GOAL OF THE EXERCISE. Collect the lines of the entries where "computer" shows up.

┌────────

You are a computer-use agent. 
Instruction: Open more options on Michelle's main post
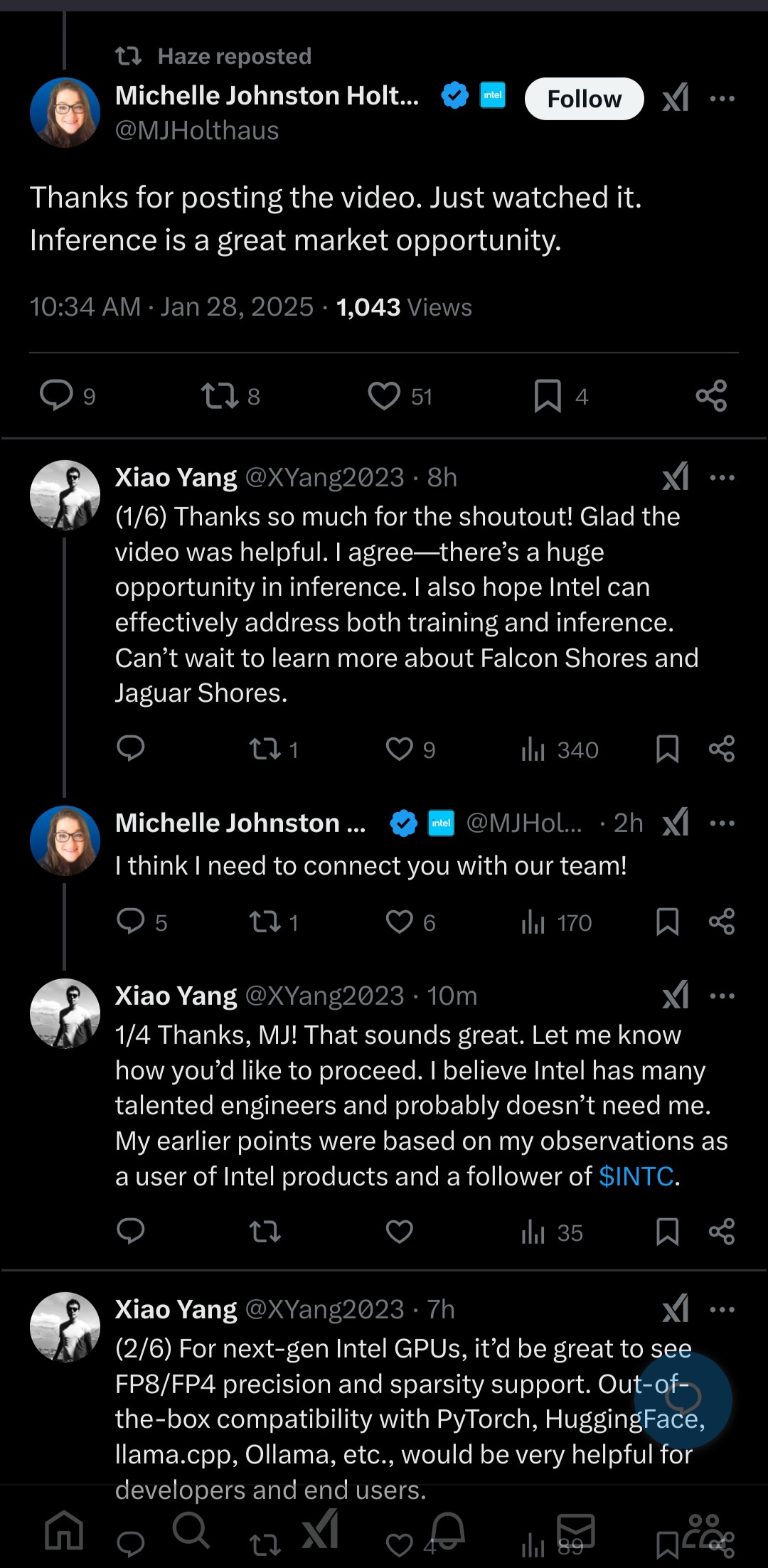[x=722, y=98]
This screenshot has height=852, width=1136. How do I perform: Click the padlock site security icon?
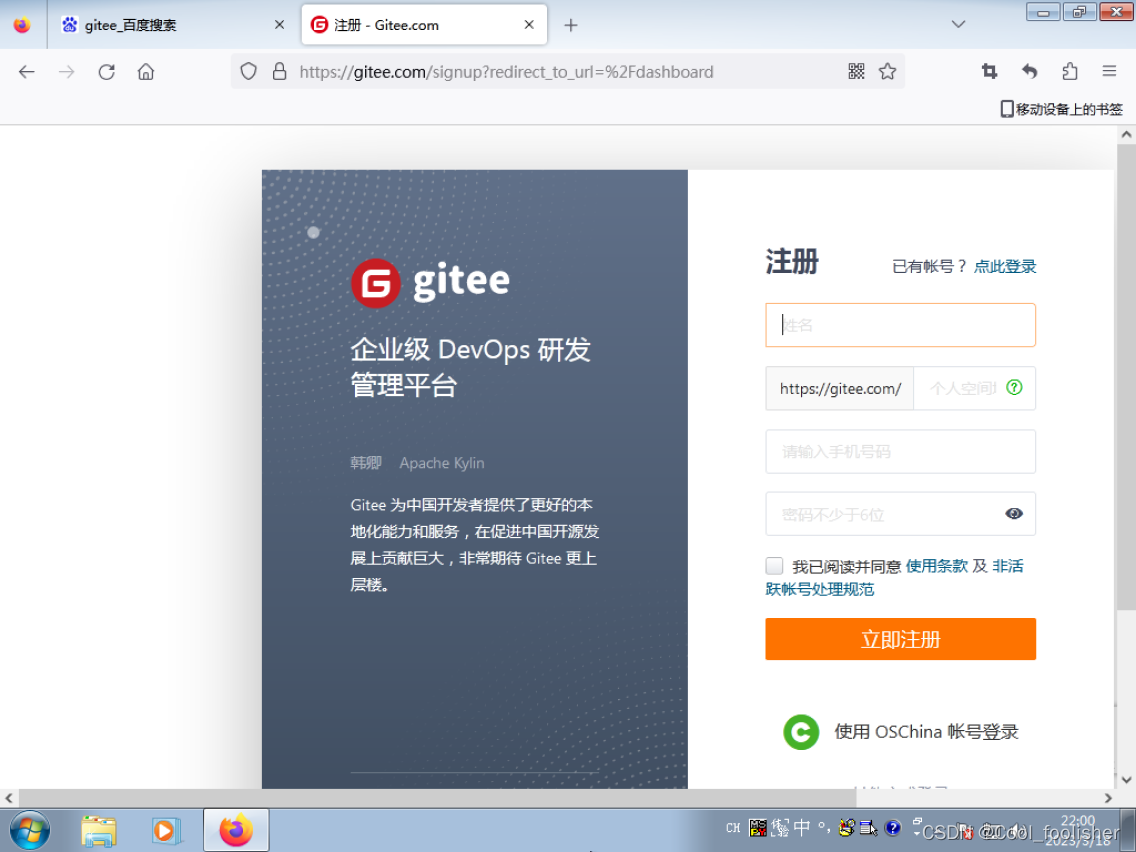(x=281, y=71)
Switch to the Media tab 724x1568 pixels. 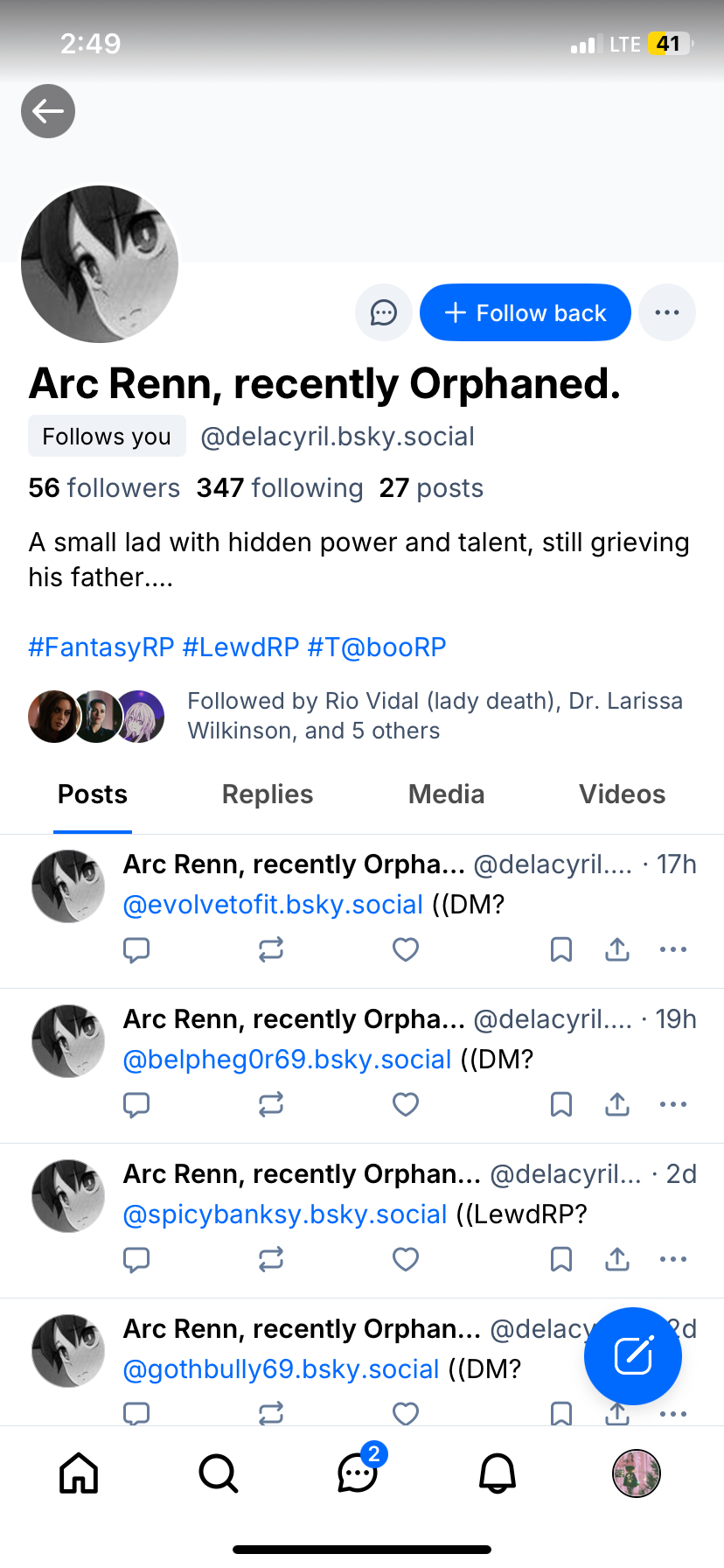(x=446, y=794)
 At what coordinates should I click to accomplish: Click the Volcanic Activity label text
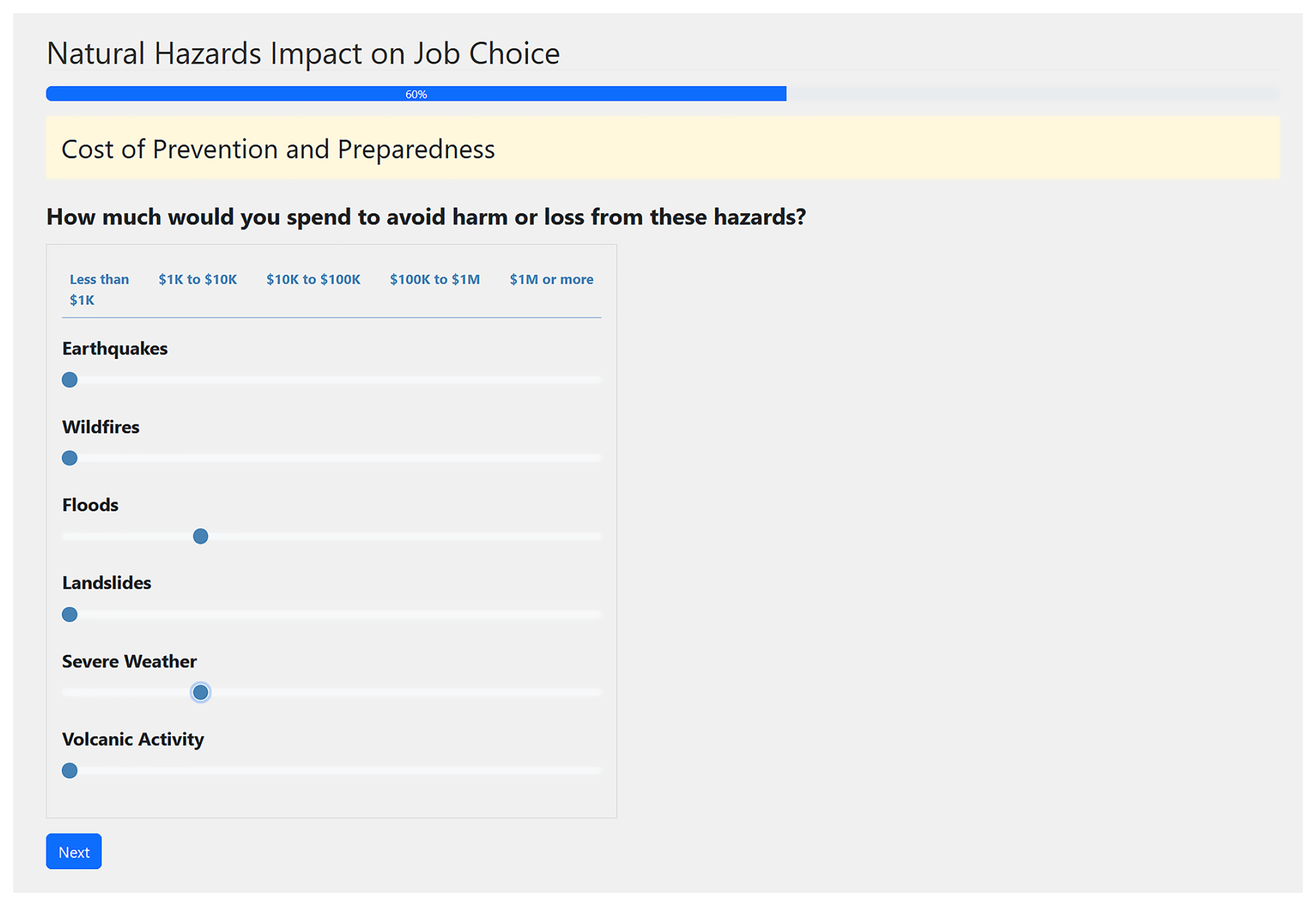pos(133,739)
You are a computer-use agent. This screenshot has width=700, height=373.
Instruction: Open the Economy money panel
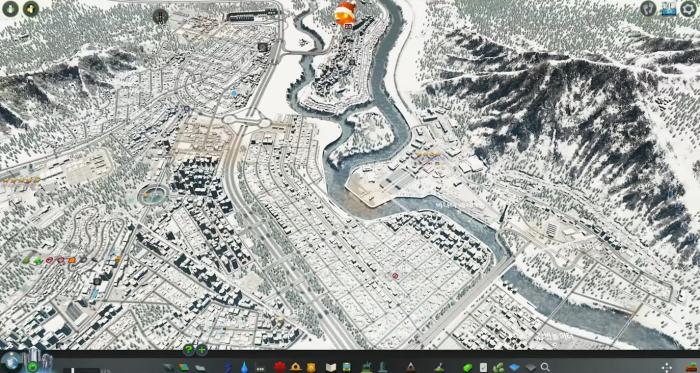pos(467,367)
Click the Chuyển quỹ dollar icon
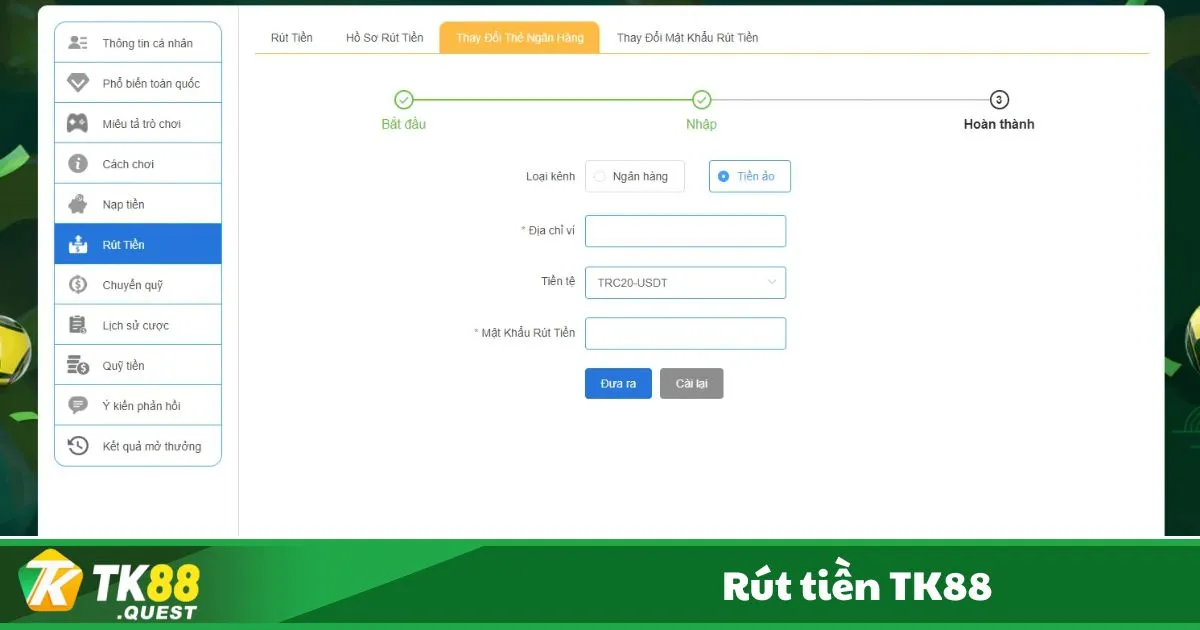The image size is (1200, 630). [78, 284]
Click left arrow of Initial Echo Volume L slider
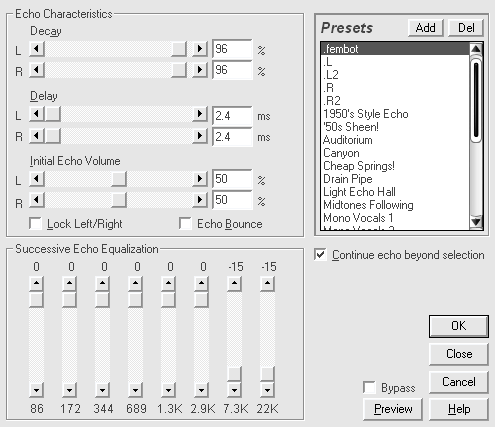 (37, 179)
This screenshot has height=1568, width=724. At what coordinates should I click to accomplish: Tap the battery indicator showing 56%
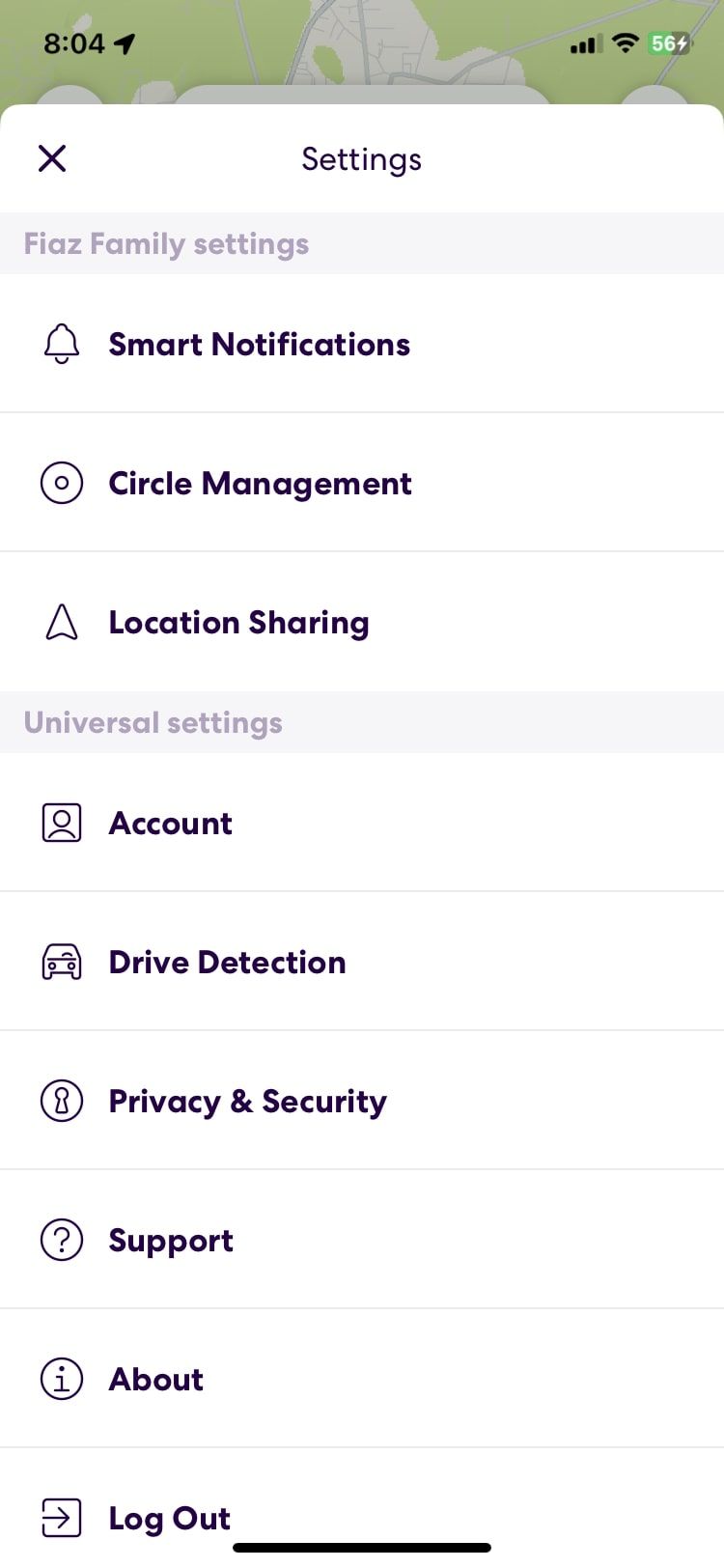(x=667, y=43)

└────────

SOLUTION FOR THIS TASK.
You are a computer-use agent. 
You are a computer-use agent. This screenshot has width=700, height=373.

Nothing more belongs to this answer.